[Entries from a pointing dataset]
========================
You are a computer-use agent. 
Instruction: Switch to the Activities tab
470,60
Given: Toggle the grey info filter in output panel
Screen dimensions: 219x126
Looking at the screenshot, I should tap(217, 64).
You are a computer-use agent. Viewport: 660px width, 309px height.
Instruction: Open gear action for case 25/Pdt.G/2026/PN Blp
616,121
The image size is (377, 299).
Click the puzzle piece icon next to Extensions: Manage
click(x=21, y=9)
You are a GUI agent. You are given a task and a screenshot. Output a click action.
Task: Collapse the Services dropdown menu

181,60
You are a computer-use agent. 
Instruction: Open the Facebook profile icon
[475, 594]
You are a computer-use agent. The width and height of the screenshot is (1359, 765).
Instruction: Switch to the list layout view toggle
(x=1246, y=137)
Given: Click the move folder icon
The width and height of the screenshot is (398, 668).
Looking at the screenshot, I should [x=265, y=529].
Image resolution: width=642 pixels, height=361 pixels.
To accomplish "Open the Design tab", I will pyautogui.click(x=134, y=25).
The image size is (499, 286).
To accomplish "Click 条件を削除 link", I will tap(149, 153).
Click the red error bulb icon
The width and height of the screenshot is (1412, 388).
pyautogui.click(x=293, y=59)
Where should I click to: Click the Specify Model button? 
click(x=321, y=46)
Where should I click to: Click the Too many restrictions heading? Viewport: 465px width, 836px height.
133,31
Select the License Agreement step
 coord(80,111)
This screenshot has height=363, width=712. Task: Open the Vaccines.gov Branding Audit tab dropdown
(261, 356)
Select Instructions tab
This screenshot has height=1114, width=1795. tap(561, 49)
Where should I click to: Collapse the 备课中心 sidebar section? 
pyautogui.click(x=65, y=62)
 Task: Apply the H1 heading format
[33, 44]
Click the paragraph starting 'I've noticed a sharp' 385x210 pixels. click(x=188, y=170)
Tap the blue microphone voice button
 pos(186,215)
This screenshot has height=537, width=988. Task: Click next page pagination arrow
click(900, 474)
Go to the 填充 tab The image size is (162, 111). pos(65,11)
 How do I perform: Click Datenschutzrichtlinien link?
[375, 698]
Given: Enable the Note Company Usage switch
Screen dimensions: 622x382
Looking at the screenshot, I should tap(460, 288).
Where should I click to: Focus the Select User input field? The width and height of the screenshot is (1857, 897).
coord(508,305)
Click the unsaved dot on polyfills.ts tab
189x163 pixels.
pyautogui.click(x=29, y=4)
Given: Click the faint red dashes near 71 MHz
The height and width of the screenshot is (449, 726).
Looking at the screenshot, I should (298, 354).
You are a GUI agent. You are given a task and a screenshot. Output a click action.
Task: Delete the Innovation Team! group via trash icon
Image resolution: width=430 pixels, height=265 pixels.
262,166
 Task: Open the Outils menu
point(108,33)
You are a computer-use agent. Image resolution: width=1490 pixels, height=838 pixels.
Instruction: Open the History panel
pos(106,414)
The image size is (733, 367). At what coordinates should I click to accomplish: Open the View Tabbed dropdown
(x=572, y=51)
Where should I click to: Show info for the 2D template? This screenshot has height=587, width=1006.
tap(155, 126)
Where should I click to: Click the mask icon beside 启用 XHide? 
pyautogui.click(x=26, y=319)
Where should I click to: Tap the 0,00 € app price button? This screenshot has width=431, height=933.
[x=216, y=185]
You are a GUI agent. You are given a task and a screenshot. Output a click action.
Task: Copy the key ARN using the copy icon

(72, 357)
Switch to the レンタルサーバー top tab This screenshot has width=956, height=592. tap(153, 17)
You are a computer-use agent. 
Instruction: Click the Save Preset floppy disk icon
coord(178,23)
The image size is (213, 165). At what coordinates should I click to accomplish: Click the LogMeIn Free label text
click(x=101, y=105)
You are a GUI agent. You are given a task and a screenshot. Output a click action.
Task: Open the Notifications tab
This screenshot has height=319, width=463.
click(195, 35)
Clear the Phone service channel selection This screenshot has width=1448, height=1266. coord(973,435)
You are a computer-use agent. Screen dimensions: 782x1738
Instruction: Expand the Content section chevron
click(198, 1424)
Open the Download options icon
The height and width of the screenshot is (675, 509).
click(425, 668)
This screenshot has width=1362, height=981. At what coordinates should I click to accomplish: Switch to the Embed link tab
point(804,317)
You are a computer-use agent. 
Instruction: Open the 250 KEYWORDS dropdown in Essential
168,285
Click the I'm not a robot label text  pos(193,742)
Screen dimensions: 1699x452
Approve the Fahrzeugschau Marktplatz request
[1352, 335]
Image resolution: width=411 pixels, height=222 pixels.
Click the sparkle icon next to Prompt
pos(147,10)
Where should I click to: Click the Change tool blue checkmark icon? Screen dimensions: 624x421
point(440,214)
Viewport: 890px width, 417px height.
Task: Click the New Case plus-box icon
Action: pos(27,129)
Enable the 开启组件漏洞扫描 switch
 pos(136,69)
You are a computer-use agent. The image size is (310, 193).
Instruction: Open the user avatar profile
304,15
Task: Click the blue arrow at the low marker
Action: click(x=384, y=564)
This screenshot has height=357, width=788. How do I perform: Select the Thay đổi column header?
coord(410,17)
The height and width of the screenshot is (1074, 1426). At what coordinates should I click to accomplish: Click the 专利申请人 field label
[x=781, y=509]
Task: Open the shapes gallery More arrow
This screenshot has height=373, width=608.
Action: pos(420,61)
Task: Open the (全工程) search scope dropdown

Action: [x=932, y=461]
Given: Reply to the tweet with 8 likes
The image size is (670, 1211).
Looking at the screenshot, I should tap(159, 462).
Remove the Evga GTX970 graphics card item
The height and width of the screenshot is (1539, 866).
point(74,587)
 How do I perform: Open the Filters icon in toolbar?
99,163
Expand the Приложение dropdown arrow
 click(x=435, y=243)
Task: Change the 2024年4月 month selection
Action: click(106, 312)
========================
**Task instructions**
Reproduce word for word the lines starting at the beginning of the entries and ending at the line that contains "Looking at the screenshot, I should tap(460, 288).", including that line.

**Output**
You are a computer-use agent. 
Instruction: Switch to the Activities tab
470,60
Given: Toggle the grey info filter in output panel
Screen dimensions: 219x126
Looking at the screenshot, I should tap(217, 64).
You are a computer-use agent. Viewport: 660px width, 309px height.
Instruction: Open gear action for case 25/Pdt.G/2026/PN Blp
616,121
The image size is (377, 299).
Click the puzzle piece icon next to Extensions: Manage
click(x=21, y=9)
You are a GUI agent. You are given a task and a screenshot. Output a click action.
Task: Collapse the Services dropdown menu

181,60
You are a computer-use agent. 
Instruction: Open the Facebook profile icon
[475, 594]
You are a computer-use agent. The width and height of the screenshot is (1359, 765).
Instruction: Switch to the list layout view toggle
(x=1246, y=137)
Given: Click the move folder icon
The width and height of the screenshot is (398, 668).
Looking at the screenshot, I should [x=265, y=529].
Image resolution: width=642 pixels, height=361 pixels.
To accomplish "Open the Design tab", I will pyautogui.click(x=134, y=25).
The image size is (499, 286).
To accomplish "Click 条件を削除 link", I will tap(149, 153).
Click the red error bulb icon
The width and height of the screenshot is (1412, 388).
pyautogui.click(x=293, y=59)
Where should I click to: Click the Specify Model button? 
click(x=321, y=46)
Where should I click to: Click the Too many restrictions heading? Viewport: 465px width, 836px height.
133,31
Select the License Agreement step
 coord(80,111)
This screenshot has height=363, width=712. Task: Open the Vaccines.gov Branding Audit tab dropdown
(261, 356)
Select Instructions tab
This screenshot has height=1114, width=1795. tap(561, 49)
Where should I click to: Collapse the 备课中心 sidebar section? 
pyautogui.click(x=65, y=62)
 Task: Apply the H1 heading format
[33, 44]
Click the paragraph starting 'I've noticed a sharp' 385x210 pixels. click(x=188, y=170)
Tap the blue microphone voice button
 pos(186,215)
This screenshot has height=537, width=988. Task: Click next page pagination arrow
click(900, 474)
Go to the 填充 tab The image size is (162, 111). pos(65,11)
 How do I perform: Click Datenschutzrichtlinien link?
[375, 698]
Given: Enable the Note Company Usage switch
Screen dimensions: 622x382
Looking at the screenshot, I should tap(460, 288).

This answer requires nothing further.